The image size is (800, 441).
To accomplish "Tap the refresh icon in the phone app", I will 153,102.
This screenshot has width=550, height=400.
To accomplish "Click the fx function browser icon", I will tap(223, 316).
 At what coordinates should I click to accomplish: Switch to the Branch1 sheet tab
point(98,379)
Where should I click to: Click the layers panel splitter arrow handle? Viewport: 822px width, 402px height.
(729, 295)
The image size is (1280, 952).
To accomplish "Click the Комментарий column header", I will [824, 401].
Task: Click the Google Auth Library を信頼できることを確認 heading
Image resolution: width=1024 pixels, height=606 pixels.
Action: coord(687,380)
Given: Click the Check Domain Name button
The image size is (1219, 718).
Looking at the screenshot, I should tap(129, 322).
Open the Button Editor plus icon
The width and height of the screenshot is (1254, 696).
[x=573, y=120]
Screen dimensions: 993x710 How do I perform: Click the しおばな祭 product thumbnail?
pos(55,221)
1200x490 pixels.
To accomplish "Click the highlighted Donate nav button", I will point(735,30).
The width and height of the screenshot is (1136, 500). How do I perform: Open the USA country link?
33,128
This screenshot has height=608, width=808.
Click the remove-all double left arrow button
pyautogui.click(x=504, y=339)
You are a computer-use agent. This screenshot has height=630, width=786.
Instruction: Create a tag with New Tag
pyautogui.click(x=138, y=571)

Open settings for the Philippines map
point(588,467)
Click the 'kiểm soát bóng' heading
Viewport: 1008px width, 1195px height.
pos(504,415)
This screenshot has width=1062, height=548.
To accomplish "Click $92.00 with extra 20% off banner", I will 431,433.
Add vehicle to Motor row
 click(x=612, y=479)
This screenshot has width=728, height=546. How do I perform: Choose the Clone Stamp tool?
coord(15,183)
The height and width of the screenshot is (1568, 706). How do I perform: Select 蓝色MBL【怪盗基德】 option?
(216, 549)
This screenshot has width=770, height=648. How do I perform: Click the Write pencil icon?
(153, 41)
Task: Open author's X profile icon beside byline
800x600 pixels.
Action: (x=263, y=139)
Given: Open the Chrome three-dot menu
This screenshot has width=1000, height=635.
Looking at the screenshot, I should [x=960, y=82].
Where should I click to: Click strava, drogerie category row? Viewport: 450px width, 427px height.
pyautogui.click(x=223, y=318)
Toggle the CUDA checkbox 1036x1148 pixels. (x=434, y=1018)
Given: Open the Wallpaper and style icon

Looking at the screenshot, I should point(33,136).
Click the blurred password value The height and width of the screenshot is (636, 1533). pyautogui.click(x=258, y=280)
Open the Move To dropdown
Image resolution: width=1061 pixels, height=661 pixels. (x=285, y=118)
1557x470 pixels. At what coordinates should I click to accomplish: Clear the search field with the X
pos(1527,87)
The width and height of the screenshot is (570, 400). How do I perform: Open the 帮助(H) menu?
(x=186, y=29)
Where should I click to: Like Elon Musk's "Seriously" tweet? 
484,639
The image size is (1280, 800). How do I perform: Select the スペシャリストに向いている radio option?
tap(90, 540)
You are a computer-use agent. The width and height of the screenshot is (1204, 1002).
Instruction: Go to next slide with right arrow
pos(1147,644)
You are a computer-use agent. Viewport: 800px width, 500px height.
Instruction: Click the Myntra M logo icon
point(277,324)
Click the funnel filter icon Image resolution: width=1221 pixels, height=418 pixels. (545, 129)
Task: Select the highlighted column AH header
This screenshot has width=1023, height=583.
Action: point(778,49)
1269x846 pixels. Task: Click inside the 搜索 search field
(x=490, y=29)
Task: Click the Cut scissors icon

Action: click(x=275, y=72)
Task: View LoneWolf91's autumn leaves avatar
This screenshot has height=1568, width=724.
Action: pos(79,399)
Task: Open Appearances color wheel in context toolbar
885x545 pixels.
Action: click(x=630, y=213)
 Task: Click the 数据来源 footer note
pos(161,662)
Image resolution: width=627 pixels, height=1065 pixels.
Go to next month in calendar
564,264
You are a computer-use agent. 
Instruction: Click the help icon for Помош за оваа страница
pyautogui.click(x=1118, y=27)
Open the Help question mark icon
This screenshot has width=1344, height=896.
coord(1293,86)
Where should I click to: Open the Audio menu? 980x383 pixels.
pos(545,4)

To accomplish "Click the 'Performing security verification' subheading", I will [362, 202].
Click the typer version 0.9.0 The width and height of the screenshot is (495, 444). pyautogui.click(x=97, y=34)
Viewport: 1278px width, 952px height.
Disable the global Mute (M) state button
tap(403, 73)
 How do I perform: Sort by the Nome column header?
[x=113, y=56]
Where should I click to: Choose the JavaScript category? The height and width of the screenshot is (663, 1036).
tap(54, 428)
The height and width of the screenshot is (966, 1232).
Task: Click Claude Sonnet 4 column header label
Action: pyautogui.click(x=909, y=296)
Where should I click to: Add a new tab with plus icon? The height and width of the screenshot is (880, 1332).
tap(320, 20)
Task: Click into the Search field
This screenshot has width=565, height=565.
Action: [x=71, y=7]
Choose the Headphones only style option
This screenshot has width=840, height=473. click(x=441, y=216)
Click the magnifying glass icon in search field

══════

### [Task to carry out]
Would you please give the number of lines in this material containing the string "will", with no further text?

### [Answer for this exercise]
6